Провожу с Маратом ещё некоторое время. Он похож на раненого дикого зверя, который истекает кровью, но никого не подпускает к себе, чтобы раны перевязать. Сам залижет. Но оставаться с ним дольше уже не могу. Время поджимает.
Выхожу от друга, поднимаюсь к единственному человеку, который может пролить свет на происходящее вокруг. У меня накопились вопросы и ответы получить я смогу лишь от неё. От своей дражайшей некогда тёщи.

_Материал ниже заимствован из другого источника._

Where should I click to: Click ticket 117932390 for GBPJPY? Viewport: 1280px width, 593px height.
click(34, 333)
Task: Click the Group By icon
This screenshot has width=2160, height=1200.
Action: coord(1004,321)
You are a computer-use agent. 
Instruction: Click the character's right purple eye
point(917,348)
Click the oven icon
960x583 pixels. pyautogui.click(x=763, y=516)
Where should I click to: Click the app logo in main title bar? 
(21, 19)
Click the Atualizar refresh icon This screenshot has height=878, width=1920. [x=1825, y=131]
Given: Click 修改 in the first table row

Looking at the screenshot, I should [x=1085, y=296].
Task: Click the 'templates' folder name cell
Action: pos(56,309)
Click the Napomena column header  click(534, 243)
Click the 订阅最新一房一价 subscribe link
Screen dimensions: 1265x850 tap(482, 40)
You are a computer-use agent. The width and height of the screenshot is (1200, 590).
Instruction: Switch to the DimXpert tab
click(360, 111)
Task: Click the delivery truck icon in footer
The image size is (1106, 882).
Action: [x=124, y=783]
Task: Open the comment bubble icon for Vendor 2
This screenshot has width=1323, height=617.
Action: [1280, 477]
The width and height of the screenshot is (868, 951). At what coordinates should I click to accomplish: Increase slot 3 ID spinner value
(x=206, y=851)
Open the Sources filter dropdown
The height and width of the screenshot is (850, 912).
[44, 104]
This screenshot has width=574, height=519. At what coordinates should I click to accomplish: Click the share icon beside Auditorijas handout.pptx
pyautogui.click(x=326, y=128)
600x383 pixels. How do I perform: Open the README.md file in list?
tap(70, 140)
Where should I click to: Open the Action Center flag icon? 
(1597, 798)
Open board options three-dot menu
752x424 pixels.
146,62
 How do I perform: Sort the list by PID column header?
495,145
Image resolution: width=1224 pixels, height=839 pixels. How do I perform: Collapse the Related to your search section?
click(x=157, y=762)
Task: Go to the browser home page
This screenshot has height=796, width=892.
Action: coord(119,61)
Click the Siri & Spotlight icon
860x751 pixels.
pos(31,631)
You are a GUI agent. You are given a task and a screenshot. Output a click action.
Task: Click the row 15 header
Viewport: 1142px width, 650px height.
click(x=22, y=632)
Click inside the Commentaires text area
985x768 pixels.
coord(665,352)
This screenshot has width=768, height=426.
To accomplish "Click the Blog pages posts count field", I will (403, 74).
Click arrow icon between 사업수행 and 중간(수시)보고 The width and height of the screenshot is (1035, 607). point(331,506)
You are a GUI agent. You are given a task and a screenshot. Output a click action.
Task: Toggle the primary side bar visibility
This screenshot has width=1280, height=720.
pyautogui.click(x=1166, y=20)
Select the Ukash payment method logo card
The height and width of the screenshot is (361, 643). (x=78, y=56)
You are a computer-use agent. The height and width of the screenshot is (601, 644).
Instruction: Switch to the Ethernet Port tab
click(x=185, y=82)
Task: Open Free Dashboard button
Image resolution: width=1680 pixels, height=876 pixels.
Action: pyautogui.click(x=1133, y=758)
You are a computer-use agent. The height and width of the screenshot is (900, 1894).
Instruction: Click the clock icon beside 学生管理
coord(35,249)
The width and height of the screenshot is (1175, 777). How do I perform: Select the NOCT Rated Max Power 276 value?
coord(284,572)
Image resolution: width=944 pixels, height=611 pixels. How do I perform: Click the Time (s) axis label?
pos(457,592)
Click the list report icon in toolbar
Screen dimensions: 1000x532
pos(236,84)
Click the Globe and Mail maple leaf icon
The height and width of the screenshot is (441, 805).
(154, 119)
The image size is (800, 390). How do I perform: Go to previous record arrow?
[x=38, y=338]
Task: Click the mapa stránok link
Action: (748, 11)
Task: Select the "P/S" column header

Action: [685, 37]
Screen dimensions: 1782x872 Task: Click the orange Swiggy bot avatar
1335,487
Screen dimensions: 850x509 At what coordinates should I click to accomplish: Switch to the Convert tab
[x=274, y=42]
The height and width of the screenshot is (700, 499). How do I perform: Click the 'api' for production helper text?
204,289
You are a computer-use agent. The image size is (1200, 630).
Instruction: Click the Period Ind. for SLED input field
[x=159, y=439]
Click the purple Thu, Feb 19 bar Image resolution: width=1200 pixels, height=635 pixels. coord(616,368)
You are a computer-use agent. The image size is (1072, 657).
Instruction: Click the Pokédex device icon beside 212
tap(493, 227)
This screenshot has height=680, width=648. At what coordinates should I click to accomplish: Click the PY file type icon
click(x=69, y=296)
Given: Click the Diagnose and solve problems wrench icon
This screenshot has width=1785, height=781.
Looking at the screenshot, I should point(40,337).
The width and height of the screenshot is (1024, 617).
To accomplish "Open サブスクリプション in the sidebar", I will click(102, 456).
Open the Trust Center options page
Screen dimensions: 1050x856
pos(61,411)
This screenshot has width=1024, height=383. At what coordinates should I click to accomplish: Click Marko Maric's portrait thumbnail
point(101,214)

Слишком много лжи. Слишком много нестыковок. Слишком сильный враг передо мной.
Есть лишь один человек, кто способен расставить все по местам, упускать подобный шанс нельзя. Я обязан во всём досконально разобраться.
— Татьяна Игоревна, — захожу в комнату, где держат мою уже бывшую тёщу. — Добрый вечер, — сухо произношу. Она удивляется моему визиту.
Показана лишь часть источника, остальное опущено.